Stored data
*** Block opens ***

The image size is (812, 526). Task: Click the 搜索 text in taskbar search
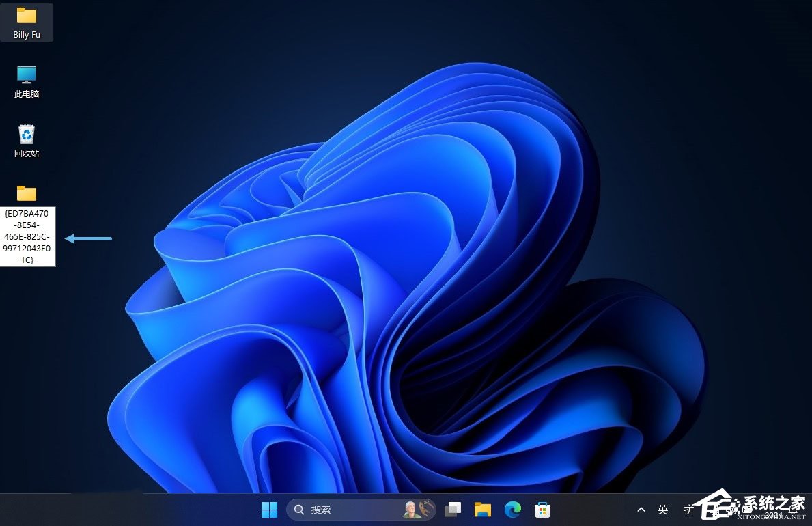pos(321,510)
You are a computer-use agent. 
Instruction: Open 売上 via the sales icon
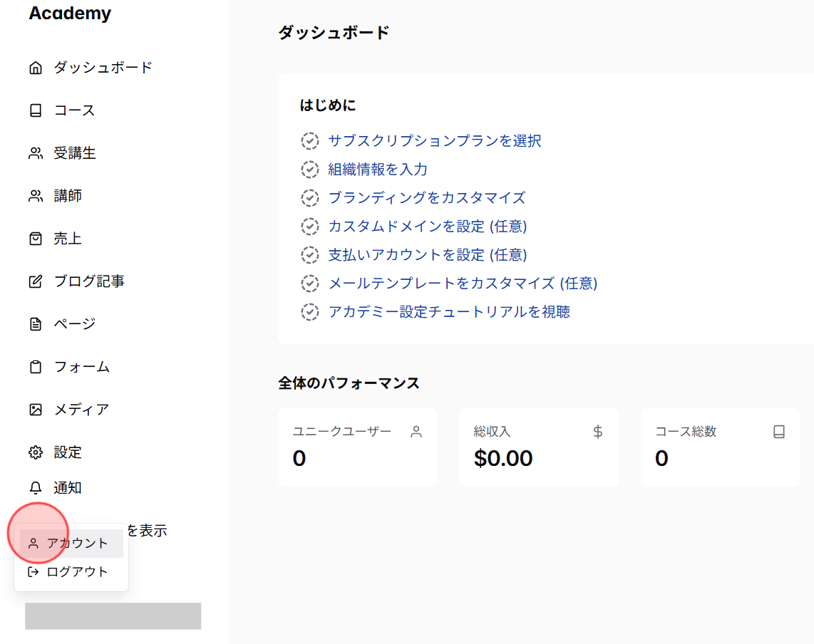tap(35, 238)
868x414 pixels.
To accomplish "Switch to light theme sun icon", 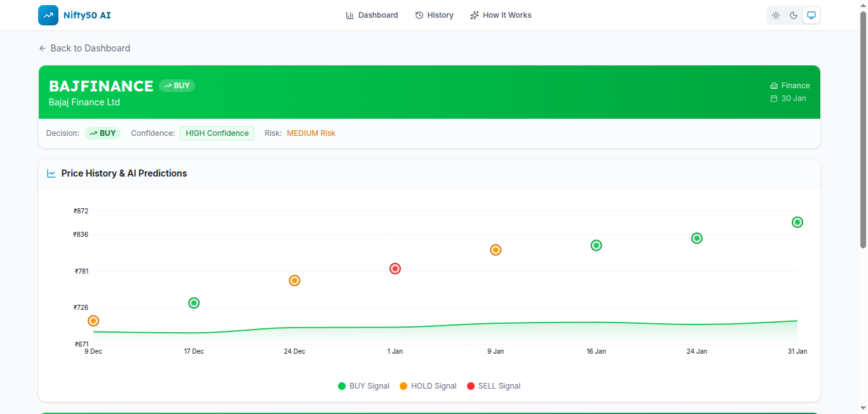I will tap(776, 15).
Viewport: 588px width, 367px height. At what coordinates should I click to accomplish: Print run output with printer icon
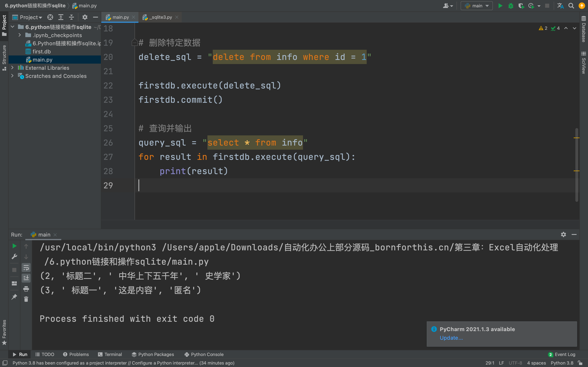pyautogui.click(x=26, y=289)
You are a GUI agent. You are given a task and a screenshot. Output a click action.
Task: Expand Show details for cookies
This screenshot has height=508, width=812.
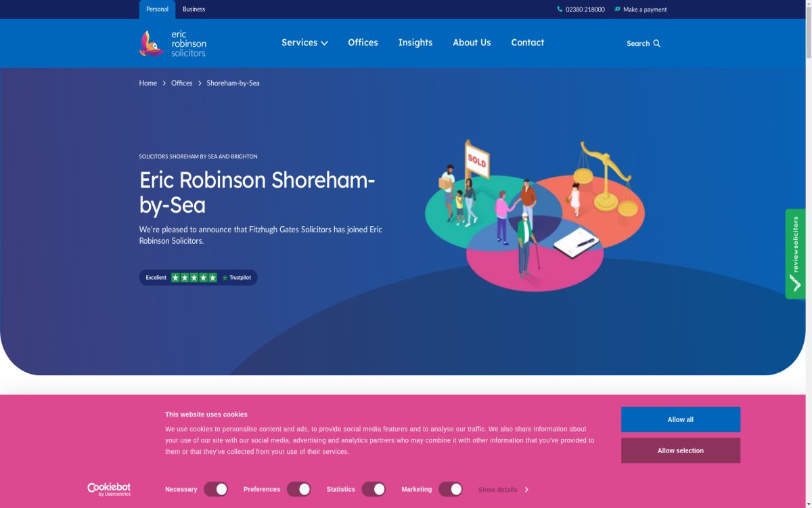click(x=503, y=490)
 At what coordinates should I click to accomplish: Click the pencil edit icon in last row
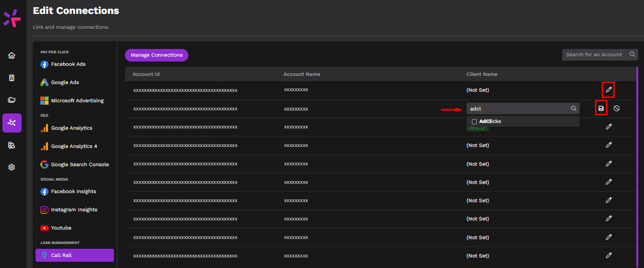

*** Block closes ***

▶ _WHAT YOU NEED TO DO_
Filter the records above down to the lines containing "agent".

▶ _RESULT_
You are a computer-use agent. 
You are a GUI agent. You are given a task and a screenshot. Output a click action.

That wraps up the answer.